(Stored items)
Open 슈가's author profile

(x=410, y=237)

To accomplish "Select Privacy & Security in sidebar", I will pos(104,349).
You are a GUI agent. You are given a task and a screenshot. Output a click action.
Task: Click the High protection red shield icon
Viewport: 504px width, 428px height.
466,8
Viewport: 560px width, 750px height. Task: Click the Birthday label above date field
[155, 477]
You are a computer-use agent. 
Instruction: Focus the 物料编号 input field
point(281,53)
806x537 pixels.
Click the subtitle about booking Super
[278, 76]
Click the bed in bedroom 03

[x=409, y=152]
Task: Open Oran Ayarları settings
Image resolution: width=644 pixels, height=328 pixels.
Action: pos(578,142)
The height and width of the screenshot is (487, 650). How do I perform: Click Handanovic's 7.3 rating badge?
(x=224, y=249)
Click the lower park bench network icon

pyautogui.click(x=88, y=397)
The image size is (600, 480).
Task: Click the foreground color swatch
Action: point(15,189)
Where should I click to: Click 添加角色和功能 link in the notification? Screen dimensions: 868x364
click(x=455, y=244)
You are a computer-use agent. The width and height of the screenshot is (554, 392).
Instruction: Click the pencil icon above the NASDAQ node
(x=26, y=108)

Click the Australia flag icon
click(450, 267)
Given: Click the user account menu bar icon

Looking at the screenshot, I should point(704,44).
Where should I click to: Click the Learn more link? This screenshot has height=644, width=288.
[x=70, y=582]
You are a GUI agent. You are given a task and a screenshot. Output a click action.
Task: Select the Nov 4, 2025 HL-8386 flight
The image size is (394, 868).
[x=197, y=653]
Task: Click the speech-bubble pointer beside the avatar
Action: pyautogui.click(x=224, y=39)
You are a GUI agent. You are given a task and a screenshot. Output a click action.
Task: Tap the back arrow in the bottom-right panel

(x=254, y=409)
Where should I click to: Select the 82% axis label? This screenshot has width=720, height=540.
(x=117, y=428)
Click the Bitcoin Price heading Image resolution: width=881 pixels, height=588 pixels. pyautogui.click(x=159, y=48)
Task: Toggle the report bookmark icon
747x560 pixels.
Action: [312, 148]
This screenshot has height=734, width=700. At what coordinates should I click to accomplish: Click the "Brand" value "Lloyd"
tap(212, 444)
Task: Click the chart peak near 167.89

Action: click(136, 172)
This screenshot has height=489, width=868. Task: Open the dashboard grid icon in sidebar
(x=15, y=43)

## ACTIVITY
All lines with the string "computer" must be copied from the data.

## WORKED SOLUTION
You are a computer-use agent. 
You are a computer-use agent. The width and height of the screenshot is (554, 392).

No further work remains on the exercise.